Enunciado da tarefa. Reproduza sem alterações a parte do trecho selecionado que começa em "Por mais interessante" e segue até "atração de hoje.".

===== Trecho selecionado

Se o Oscar fosse honesto o vencedor teria sido... Quantas vezes você já ouviu isso? Não é só com o prêmio da Academia de Hollywood que ocorre o problema. Os júris de Cannes e Veneza também fazem suas escolhas estéticas baseados em gostos pessoais. As decisões são sempre sujeitas à controvérsia.

Por mais interessante que seja Dançando no Escuro - e o musical de Lars Von Trier é, malgré tout, interessante -, se o júri presidido por Luc Besson fosse menos deslumbrado com a nova tecnologia e mais competente, o vencedor da Palma de Ouro deste ano teria sido o filme recompensado com o prêmio de direção. As Coisas Simples da Vida é a grande atração de hoje.

Edward Yang pode ser pouco conhecido do público brasileiro, mas é considerado um nome fundamental da nouvelle vague de Taiwan. Hoje em dia, essa cinematografia é quase sempre associada só à figura de Tsai Ming-liang, o Robert Bresson do Oriente. É preciso prestar atenção no que Edward Yang tem a dizer, e na forma como o diz. Ao contrário do que sugere o título, As Coisas Simples da Vida é um dos filmes mais complexos de toda a programação da 24ª Mostra.

==========
===== Entradas fornecidas

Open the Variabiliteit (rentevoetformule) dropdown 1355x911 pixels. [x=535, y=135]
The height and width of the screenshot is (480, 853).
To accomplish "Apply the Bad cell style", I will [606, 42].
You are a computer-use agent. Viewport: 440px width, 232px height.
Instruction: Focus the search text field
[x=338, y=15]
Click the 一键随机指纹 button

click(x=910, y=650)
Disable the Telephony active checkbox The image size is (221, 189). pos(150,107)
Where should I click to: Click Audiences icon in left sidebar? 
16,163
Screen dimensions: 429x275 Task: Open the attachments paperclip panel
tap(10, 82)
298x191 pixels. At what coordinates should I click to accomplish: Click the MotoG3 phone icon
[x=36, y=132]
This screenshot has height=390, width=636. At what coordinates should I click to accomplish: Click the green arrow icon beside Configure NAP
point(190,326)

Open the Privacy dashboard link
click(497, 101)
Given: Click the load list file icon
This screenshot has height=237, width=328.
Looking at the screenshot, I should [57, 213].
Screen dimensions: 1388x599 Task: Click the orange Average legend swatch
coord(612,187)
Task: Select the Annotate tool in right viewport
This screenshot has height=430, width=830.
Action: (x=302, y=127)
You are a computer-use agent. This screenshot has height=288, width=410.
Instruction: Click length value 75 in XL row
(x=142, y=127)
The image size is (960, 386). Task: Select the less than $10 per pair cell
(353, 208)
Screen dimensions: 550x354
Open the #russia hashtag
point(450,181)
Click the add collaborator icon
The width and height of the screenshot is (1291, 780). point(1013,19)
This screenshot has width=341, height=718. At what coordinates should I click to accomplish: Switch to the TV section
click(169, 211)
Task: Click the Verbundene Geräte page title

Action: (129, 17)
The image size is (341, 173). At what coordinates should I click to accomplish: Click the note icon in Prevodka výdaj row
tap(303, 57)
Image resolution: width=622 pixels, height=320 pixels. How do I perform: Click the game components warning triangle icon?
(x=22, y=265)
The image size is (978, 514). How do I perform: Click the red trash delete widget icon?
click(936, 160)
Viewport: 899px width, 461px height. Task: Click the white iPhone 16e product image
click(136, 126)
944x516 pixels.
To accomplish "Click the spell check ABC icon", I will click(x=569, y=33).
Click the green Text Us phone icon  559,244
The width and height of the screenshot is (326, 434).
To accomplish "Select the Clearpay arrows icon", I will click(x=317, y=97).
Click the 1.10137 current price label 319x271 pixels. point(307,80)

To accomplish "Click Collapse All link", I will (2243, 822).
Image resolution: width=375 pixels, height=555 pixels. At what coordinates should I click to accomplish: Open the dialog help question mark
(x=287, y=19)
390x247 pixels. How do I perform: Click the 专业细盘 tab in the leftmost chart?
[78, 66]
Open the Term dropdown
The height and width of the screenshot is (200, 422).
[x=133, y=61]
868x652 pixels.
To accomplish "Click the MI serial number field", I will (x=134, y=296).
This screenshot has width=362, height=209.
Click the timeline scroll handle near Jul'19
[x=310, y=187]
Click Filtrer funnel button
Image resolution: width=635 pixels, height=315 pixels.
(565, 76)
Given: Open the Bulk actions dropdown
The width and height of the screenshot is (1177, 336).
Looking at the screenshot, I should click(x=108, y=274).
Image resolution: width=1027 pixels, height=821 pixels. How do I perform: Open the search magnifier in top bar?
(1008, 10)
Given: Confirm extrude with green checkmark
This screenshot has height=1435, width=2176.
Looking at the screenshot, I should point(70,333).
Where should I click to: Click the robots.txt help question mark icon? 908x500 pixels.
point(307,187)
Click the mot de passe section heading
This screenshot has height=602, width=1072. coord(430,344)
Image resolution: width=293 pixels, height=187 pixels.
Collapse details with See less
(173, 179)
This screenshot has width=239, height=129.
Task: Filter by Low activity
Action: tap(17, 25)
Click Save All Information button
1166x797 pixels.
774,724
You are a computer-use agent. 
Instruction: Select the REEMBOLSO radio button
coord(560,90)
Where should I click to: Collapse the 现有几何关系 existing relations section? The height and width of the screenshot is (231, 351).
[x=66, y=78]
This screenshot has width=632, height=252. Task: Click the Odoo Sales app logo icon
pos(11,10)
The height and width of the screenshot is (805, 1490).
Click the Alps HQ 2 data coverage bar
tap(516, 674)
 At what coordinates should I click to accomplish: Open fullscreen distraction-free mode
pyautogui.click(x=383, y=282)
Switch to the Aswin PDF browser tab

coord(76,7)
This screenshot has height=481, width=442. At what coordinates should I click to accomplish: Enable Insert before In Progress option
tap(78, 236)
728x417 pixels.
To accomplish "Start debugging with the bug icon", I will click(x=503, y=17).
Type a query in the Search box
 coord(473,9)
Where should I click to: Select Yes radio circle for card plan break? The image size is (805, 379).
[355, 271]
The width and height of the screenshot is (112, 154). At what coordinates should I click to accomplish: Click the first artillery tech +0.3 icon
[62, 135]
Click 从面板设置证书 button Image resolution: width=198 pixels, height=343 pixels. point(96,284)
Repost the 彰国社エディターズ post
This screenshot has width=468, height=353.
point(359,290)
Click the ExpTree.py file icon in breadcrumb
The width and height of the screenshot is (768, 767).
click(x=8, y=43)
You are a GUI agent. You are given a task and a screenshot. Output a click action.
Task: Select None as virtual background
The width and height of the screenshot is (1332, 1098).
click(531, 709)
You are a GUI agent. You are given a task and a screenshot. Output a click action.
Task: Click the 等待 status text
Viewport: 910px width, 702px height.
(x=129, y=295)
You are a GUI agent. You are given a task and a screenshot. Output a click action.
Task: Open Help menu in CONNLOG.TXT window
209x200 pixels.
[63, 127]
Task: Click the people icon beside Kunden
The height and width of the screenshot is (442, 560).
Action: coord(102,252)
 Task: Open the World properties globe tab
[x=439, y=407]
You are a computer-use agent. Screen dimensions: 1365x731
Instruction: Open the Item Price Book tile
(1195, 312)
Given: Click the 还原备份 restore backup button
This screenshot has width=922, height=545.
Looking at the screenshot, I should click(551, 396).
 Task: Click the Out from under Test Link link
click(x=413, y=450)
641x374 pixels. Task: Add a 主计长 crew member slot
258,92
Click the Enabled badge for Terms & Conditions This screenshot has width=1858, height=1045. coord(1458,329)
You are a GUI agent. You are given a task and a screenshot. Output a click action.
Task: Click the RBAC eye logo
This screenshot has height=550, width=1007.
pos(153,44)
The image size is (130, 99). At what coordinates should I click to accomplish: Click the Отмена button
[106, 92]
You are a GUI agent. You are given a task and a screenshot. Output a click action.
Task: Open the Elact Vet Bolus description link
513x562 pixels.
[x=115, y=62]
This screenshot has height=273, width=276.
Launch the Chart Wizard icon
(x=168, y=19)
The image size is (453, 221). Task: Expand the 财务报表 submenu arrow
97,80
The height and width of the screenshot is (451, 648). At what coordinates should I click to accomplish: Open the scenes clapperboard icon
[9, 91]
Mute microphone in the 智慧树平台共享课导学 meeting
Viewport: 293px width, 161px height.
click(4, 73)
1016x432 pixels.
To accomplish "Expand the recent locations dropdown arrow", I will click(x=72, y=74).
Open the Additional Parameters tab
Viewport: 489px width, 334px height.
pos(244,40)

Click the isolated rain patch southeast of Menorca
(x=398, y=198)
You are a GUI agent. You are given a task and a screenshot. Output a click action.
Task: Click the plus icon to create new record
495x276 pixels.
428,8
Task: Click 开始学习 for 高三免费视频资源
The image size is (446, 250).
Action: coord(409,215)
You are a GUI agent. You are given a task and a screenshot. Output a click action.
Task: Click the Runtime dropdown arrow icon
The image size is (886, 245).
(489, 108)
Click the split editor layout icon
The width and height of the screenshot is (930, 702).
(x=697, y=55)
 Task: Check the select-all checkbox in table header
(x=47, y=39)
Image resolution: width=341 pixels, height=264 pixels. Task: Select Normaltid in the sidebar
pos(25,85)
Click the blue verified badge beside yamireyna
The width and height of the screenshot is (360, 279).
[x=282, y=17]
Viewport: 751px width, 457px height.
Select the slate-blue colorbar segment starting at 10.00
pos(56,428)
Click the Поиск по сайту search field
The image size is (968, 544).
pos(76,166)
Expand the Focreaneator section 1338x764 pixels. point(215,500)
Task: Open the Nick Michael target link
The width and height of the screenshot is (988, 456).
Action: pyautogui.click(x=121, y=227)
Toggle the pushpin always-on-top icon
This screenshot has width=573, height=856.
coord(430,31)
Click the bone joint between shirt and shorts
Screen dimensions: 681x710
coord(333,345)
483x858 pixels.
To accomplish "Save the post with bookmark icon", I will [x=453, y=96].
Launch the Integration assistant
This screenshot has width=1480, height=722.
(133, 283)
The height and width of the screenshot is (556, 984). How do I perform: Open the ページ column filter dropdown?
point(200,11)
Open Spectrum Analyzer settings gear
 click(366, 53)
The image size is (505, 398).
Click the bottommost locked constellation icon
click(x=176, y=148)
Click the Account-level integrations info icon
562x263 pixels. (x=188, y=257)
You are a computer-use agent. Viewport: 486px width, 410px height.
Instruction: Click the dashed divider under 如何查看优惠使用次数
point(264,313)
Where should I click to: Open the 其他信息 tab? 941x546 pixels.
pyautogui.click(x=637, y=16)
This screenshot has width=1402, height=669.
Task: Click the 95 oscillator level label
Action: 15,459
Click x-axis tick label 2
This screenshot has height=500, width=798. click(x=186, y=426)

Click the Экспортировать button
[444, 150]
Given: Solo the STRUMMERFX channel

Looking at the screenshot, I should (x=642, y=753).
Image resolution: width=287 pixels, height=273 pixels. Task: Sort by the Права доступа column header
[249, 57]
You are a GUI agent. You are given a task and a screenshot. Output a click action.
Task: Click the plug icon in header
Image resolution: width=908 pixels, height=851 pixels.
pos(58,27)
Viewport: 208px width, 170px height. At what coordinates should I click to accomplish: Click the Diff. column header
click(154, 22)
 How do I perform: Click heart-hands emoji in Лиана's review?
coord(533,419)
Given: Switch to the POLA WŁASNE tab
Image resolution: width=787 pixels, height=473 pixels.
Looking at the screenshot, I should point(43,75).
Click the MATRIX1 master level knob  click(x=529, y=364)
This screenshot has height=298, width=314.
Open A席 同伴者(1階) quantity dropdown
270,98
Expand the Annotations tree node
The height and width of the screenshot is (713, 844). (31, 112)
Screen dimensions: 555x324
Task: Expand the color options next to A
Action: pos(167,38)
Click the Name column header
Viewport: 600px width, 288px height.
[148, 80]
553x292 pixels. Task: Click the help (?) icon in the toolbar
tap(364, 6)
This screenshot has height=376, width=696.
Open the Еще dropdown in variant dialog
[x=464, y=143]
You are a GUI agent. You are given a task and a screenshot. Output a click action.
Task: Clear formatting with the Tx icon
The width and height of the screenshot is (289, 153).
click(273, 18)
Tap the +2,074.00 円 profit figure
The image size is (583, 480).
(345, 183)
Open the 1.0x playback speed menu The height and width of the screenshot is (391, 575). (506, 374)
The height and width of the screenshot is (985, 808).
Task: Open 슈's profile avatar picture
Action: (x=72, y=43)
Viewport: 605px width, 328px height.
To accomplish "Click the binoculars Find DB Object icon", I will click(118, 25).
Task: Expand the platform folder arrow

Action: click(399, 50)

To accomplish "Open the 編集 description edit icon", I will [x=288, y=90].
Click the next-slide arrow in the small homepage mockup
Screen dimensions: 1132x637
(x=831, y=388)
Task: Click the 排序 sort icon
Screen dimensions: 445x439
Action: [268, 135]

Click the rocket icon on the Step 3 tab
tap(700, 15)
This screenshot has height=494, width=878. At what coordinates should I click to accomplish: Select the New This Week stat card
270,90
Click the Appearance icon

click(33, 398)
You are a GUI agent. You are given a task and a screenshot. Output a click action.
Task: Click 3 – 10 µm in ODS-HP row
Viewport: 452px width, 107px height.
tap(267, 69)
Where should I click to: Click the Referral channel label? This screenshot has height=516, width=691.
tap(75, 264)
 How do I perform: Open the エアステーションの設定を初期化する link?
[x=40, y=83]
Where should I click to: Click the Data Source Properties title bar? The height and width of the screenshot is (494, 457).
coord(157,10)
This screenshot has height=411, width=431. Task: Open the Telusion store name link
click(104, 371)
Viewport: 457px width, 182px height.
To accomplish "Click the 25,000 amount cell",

==========

Resposta esperada.
Por mais interessante que seja Dançando no Escuro - e o musical de Lars Von Trier é, malgré tout, interessante -, se o júri presidido por Luc Besson fosse menos deslumbrado com a nova tecnologia e mais competente, o vencedor da Palma de Ouro deste ano teria sido o filme recompensado com o prêmio de direção. As Coisas Simples da Vida é a grande atração de hoje.